I suspect we would get a useful answer from an education assessment professional — Mindy, know anyone qualified and willing to advise on this?
September 4, 2007 at 7:20 pmMindy, I read Pinsker’s comment and had the opposite of your reaction. I feel it’s absolutely true.
Something I’ve struggled with as a journalism major is that I don’t much believe in journalism school. We spend most of our time learning skills in a fictitious setting rather than under the real pressure of a newsroom. I find most of my peers feel no need to get the real experience that would make their journalism education more meaningful. It seems to put them so far behind that oftentimes I feel like I’m stuck in a remedial class.
The other day I had an epiphany about this. I’m taking Chaucer with R.A. Shoaf, an impressive and serious Chaucerian who’s been teaching the course for 20-plus years. We’re doing a take-home essay this weekend. He put three grammar points on the board. If you commit the first mistake (using the wrong “its”) you lose an entire letter grade. The next mistake would cost you half a letter grade, the last one (a comma splice) a fourth — for each instance. THIS is how you teach grammar. It is basic, basic stuff. Stuff we learned in elementary school. Stuff any journalism major should already know from having written, and written, and written. Stuff that shouldn’t require an entire 50 minutes to explain.
In this class, the substance is Chaucer. In journalism classes, the substance should be real work. A journalism department should be like a newsroom, with students reporting and other students editing for publication, where a mistake is out there for the world to see. That is the real penalty of ignorance or carelessness, and it’s the only way to teach journalism students the importance of the comma or the well-checked fact.
Moreover, I think journalism departments should put more emphasis on students’ taking outside courses and receiving that classical liberal arts education that Pinsker advocates. I’m taking Rhetorical Criticism in the English department, and we’re reading a lot of famous speeches politicians have delivered (like Checkers and Chappaquiddick). I think it’s going to be a key class for my development as a journalist because I’m learning to see through the rhetoric used to manipulate Americans, including journalists. If anyone can benefit from learning to scrutinize information and stories, it’s us. But we’re stuck in Editing, watching fishes eat each other to learn passive voice, while history and English majors fine-tune their minds and their sense of context.

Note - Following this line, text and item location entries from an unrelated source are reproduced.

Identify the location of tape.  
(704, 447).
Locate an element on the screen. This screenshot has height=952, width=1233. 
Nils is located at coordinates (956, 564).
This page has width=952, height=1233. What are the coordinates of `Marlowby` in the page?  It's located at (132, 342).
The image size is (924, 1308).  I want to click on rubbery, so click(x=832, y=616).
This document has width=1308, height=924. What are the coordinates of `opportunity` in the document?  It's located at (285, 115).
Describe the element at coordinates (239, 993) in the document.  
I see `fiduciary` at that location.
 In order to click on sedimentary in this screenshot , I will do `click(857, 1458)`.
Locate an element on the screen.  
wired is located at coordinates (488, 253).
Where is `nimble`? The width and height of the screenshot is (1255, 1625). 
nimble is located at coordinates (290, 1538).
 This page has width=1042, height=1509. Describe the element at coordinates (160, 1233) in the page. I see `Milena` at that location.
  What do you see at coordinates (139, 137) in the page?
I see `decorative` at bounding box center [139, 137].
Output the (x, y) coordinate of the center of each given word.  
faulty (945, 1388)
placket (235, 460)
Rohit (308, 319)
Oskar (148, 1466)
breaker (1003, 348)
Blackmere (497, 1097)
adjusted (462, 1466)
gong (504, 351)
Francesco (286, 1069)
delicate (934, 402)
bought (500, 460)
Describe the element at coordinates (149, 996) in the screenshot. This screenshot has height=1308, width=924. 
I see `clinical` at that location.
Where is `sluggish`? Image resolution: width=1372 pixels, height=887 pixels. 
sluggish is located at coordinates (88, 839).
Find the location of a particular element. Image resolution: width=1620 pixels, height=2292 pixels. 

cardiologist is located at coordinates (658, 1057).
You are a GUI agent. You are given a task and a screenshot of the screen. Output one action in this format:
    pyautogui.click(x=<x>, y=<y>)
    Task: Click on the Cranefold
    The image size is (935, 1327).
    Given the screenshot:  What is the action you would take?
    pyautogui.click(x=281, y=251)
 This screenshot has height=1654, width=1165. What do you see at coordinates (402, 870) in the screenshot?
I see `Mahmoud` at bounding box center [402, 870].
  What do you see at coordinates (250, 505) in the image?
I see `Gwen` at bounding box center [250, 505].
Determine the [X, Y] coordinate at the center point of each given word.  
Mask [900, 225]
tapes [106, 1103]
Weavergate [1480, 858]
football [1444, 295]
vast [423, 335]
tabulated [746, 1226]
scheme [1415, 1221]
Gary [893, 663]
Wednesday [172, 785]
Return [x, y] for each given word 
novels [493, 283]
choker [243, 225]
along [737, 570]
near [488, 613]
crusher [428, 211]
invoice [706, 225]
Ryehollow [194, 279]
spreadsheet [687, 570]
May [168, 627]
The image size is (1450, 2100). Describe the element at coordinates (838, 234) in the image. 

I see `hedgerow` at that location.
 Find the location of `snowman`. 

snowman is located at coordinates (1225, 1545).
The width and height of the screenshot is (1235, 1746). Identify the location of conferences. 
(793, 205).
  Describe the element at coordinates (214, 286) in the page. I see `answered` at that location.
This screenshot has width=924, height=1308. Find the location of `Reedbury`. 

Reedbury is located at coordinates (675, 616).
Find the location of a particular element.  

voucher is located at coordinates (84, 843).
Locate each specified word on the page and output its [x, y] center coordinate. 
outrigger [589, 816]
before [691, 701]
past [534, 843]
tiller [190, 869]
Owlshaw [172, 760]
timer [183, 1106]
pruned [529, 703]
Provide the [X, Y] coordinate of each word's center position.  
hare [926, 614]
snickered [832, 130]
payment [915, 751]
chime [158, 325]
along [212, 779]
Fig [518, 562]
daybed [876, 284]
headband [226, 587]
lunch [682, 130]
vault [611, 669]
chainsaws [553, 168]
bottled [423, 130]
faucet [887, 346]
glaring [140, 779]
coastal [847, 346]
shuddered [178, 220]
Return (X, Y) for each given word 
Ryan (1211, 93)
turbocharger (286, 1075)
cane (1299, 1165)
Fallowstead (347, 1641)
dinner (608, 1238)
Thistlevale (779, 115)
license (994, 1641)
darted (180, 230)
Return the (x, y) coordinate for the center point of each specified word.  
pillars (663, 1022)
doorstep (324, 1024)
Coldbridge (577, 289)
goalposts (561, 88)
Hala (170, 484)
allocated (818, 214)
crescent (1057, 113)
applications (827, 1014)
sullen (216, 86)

September 20, 2007 at 3:59 pmStephanie, that’s a great comment. Thank you. I agree with just about everything you said.
While it is certainly true that journalism students (a) should take more high-level courses outside journalism, and (b) get more practical experience in the newsroom, there are many factors affecting how the reality plays out.
Some professors spend their whole course teaching you stuff you should have learned in high school. Some do not. Some courses tend to be fairly remedial because — in spite of that — few students can manage to get an A.
As for the outside courses — the requirements are designed to force our students to take a fair number of outside courses. Some students choose to take Chaucer, or an upper-level course in religion, anthropology, or computer science. Other students choose “Man and His Food,” which I hear is an easy A.
An education is like a lot of things in life — you get out of it what you put into it.